:: Source data
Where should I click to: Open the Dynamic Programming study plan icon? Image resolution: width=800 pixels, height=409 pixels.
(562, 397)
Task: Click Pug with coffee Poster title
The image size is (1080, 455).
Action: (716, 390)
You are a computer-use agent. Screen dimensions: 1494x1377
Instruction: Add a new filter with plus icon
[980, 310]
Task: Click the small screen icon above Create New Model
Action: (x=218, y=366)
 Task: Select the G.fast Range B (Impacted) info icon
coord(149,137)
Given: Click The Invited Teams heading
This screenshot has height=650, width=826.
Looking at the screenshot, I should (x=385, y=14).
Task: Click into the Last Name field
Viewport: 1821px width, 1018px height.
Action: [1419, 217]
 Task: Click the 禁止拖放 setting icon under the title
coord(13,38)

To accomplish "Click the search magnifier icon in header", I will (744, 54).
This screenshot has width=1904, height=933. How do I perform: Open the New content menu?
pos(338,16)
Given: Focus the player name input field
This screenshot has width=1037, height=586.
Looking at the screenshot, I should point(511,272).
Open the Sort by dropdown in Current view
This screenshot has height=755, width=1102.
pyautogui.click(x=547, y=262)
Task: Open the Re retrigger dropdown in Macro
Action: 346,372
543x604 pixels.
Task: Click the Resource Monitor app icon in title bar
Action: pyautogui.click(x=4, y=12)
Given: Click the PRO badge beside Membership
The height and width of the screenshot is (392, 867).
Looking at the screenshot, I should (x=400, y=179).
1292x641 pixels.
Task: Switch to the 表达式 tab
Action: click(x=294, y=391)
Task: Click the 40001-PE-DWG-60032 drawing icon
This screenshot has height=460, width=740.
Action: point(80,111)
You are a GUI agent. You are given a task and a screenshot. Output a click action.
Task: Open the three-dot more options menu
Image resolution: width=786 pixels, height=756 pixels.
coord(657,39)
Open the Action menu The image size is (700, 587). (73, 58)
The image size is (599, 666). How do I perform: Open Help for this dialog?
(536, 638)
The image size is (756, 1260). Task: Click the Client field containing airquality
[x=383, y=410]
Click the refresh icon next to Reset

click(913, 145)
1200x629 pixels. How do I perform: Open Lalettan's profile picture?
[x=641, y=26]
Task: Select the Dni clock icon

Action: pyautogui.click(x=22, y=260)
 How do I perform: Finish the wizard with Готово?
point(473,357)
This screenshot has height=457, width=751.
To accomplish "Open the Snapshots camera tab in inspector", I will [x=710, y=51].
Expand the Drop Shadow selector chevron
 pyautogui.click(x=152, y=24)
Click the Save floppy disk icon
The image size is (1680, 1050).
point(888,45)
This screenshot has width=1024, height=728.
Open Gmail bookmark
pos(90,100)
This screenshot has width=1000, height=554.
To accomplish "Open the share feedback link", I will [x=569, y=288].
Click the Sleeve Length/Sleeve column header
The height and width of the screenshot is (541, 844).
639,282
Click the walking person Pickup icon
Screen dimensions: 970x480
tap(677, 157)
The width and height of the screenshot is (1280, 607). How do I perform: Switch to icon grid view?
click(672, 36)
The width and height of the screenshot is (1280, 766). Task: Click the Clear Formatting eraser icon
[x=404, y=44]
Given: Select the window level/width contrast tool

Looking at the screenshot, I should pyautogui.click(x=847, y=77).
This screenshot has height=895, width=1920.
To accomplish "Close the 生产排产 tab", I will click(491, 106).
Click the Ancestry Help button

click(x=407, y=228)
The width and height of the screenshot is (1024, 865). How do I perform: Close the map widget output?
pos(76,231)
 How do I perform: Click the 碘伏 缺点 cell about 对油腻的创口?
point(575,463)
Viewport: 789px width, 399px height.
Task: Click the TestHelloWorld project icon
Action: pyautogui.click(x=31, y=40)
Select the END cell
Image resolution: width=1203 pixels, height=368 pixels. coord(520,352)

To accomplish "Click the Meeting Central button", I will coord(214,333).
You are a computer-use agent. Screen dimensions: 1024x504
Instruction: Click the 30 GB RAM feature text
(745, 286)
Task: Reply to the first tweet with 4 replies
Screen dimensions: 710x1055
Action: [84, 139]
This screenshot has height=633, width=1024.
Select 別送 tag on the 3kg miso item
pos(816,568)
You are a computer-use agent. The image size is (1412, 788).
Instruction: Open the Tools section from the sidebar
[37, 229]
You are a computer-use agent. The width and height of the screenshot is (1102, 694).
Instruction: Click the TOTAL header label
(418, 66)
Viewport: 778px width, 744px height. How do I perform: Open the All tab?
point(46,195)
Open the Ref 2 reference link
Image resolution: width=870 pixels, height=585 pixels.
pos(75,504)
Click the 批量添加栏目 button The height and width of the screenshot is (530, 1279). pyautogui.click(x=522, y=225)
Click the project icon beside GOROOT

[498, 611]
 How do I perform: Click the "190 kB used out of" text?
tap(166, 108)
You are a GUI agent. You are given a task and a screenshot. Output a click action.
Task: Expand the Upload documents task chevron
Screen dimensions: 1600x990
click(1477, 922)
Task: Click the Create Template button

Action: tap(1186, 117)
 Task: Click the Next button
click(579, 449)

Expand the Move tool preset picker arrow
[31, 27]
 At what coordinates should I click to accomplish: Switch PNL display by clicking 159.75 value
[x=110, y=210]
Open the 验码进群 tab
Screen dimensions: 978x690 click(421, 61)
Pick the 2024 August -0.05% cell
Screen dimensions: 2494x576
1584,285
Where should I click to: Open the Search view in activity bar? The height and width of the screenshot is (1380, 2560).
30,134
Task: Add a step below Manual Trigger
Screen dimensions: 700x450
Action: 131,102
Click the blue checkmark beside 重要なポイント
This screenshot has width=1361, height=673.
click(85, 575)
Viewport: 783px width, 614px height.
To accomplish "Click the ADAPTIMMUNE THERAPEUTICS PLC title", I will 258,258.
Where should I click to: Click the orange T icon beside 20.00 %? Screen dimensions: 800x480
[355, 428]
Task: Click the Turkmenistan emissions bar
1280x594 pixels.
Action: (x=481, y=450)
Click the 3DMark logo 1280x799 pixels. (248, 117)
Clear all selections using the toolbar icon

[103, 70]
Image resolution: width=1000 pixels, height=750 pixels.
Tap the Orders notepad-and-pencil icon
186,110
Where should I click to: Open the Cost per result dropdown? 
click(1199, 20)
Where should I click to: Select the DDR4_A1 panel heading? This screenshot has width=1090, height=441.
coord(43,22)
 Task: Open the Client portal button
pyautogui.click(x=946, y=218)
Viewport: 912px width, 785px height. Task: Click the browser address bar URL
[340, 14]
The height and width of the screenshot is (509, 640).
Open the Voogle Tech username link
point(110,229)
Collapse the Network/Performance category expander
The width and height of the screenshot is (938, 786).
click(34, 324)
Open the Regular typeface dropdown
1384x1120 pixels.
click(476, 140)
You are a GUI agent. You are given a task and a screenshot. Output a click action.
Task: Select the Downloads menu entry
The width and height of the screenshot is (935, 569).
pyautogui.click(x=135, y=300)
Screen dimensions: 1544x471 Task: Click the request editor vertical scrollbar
::::
■ Problem ■
Transcribe each line of the data above, unaltered, from the one where "Task: Expand the" appears to the one where "Image resolution: width=1000" appears, inclusive of both.

■ Result ■
Task: Expand the Upload documents task chevron
Screen dimensions: 1600x990
click(1477, 922)
Task: Click the Create Template button

Action: tap(1186, 117)
 Task: Click the Next button
click(579, 449)

Expand the Move tool preset picker arrow
[31, 27]
 At what coordinates should I click to accomplish: Switch PNL display by clicking 159.75 value
[x=110, y=210]
Open the 验码进群 tab
Screen dimensions: 978x690 click(421, 61)
Pick the 2024 August -0.05% cell
Screen dimensions: 2494x576
1584,285
Where should I click to: Open the Search view in activity bar? The height and width of the screenshot is (1380, 2560).
30,134
Task: Add a step below Manual Trigger
Screen dimensions: 700x450
Action: 131,102
Click the blue checkmark beside 重要なポイント
This screenshot has width=1361, height=673.
click(85, 575)
Viewport: 783px width, 614px height.
To accomplish "Click the ADAPTIMMUNE THERAPEUTICS PLC title", I will 258,258.
Where should I click to: Click the orange T icon beside 20.00 %? Screen dimensions: 800x480
[355, 428]
Task: Click the Turkmenistan emissions bar
1280x594 pixels.
Action: (x=481, y=450)
Click the 3DMark logo 1280x799 pixels. (248, 117)
Clear all selections using the toolbar icon

[103, 70]
Image resolution: width=1000 pixels, height=750 pixels.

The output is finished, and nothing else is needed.